Beginning at the line that contains "地図で店舗を探す (715, 236)" and ending at the last line of the entries, write out each line exactly; include nothing outside that span.

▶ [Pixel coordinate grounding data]
=-=-=
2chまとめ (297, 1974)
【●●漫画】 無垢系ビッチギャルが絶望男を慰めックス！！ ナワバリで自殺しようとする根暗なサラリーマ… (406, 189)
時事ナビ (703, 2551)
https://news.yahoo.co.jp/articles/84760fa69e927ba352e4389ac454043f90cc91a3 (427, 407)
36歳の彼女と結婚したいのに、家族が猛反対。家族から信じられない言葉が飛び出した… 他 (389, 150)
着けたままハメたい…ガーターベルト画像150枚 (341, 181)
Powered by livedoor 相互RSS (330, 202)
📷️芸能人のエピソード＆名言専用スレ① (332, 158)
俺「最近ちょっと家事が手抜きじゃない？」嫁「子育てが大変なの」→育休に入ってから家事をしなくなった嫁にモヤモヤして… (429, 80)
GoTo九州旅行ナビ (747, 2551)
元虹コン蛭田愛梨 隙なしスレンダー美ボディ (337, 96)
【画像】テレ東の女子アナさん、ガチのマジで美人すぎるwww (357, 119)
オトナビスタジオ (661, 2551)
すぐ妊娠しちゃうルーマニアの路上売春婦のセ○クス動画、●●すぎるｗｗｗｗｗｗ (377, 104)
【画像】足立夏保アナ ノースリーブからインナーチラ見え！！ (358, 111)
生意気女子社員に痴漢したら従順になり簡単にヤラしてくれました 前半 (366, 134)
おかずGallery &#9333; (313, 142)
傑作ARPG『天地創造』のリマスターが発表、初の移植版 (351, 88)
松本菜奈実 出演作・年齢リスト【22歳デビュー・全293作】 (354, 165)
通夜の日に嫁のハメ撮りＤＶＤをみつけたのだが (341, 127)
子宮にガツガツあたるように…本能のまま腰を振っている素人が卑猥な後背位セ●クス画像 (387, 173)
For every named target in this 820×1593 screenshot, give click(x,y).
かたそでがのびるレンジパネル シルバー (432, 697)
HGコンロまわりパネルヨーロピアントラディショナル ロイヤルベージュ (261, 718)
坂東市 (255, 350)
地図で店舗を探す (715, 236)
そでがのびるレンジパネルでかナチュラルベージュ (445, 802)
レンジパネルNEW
=-=-=
▶ [The answer]
地図で店舗を探す (715, 236)
そでがのびるレンジパネルでかナチュラルベージュ (445, 802)
レンジパネルNEW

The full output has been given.